--- PROVIDED ENTRIES ---

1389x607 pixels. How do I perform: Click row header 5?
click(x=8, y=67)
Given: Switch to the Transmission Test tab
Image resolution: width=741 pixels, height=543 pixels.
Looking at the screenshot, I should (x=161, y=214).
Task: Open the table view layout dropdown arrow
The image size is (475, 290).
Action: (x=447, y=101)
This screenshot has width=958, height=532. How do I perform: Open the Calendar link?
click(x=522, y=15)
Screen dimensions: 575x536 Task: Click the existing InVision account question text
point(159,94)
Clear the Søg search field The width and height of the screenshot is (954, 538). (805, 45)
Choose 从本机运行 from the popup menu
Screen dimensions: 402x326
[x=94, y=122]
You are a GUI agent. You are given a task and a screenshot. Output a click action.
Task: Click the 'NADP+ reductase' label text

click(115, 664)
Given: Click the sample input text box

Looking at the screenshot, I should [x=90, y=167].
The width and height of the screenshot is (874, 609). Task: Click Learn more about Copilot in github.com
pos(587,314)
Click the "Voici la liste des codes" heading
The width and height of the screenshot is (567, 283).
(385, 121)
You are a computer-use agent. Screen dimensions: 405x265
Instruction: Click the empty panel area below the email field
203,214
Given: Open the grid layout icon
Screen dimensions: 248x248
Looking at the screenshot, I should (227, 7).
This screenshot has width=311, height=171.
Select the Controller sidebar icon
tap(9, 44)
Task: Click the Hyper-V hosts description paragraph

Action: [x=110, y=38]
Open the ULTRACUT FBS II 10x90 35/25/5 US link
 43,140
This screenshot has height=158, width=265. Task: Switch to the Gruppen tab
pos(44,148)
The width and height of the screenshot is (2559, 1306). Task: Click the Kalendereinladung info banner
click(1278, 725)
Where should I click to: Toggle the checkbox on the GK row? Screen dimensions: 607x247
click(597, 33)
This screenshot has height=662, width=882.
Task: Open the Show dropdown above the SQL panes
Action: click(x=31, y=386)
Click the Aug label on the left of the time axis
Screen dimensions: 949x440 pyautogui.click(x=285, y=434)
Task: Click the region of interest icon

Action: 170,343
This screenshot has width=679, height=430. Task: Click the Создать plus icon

---

In the listing above, find the line with "Where should I", then copy it and every later line exactly, through the last line, and nothing else.

- SOLUTION TO THE PROBLEM -
Where should I click to: Toggle the checkbox on the GK row? Screen dimensions: 607x247
click(597, 33)
This screenshot has height=662, width=882.
Task: Open the Show dropdown above the SQL panes
Action: click(x=31, y=386)
Click the Aug label on the left of the time axis
Screen dimensions: 949x440 pyautogui.click(x=285, y=434)
Task: Click the region of interest icon

Action: 170,343
This screenshot has width=679, height=430. Task: Click the Создать plus icon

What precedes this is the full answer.